Unlike the specific approach, user-independent systems need to be flexible enough to work with different users [
1]. It is important for this kind of systems to be able to keep good performance if new users arrive. Generic or universal models are created from time series dataset of measured attributes from a small or large set of individuals performing each different activity. Depending on case use scenarios, new users may arrive to the activity recognition process. Too many or new activities can also be performed by individuals, making it difficult for one model to cope with all those differences. One way to solve this problem is to create groups with similar characteristics and/or similar activities performed.
Some systems like [
13], carry out subject-dependent and subject-independent analysis to prove that their classification technique is able to cope with multiple persons, but is also well fitted to build a specific oriented model.

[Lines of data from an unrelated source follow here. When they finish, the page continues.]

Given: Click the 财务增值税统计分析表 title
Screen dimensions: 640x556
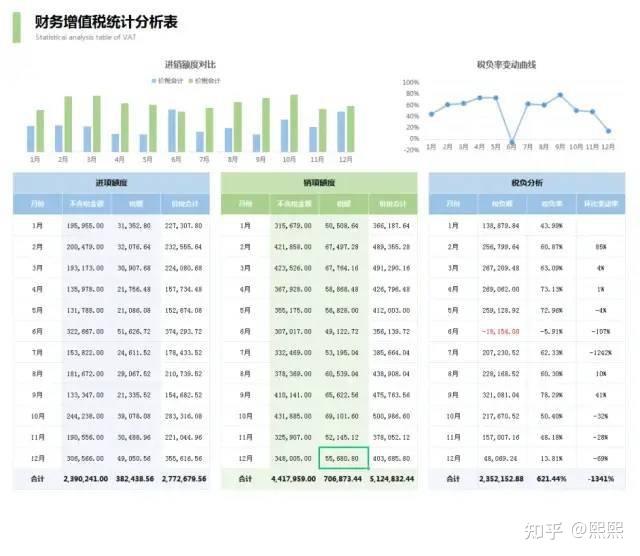Looking at the screenshot, I should click(x=106, y=22).
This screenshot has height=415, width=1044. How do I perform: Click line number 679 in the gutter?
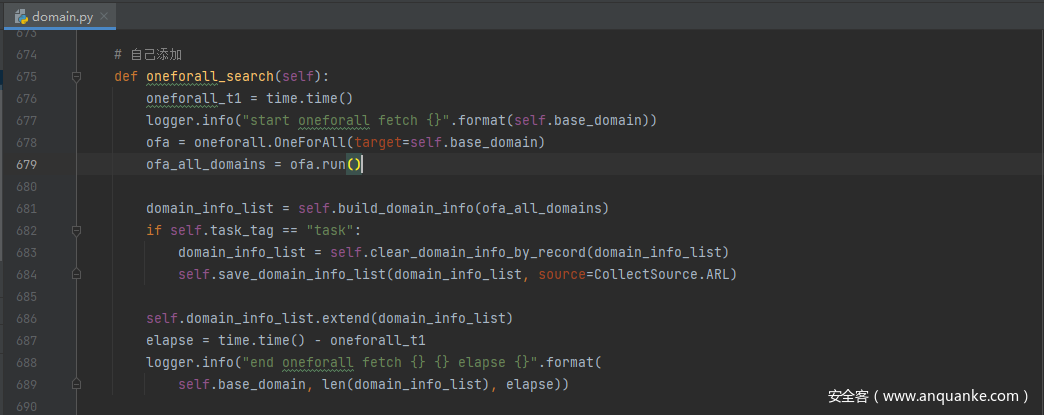coord(27,164)
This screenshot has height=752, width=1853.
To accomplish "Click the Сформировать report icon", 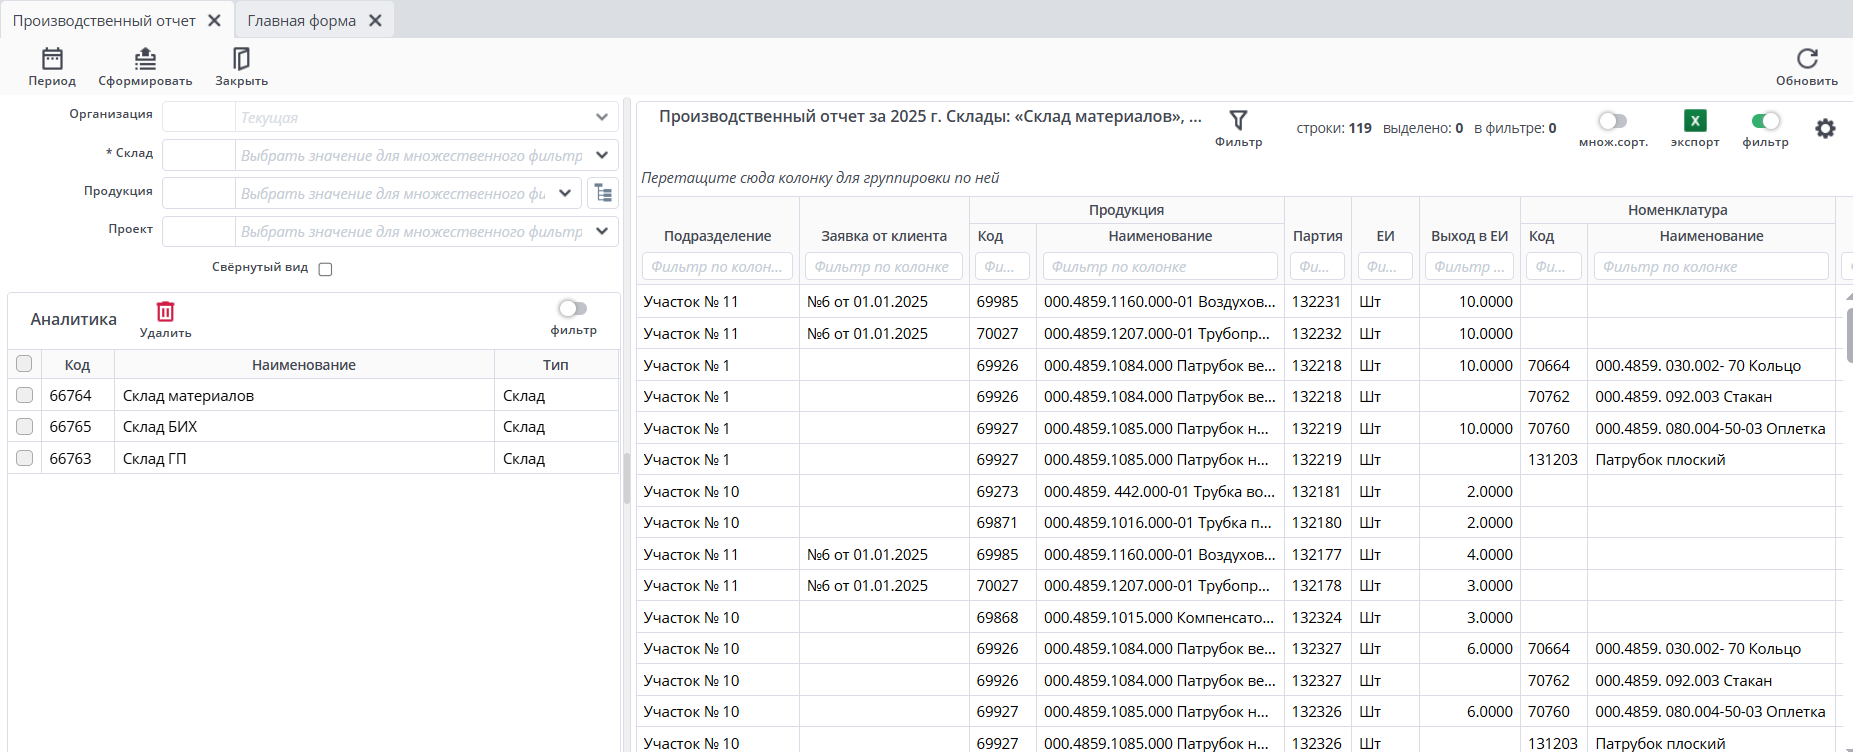I will coord(145,60).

Recently, personalization of physical activity recognition has gained interest. Personalization approaches try to deal with the fact that training for activity recognition is usually done on a large number of subjects, and then applied with a new subject from whom data is not available in training phase [
5]. Each person has different characteristics that ultimately cause high variance in the activity recognition performance for each subject. Personalization approaches try to cope with these differences adapting the model created with large number of subjects for its application with new users [
3,
5,
14]. In [
14], the authors create a model for basic activity recognition based on a decision tree technique, and they change the thresholds of the decision nodes afterwards based on labeled data of each new user. Berchtold et al. [
3] present a modular classifier approach based on Recurrent Fuzzy Inference Systems (RFIS). In the later approach the best classifier module is selected from a set of classifiers, and it is adapted to work with new users. In works [
3,
14], parameters are changed of a general model in order to adapt this universal model to new users. The drawback of this approach is that the general model is either to simple to cope with challenging activity tasks and variety of users, or the model is to complex and therefore entails great computational costs. Reiss [
5] presents a different method of personalization in which the general model consists in a set of classifiers weighted the same. A strategy based on weighted majority voting is applied to increase the performance of the model for new users. Instead of retaining classifiers, the method retains only weights reducing the computational complexity.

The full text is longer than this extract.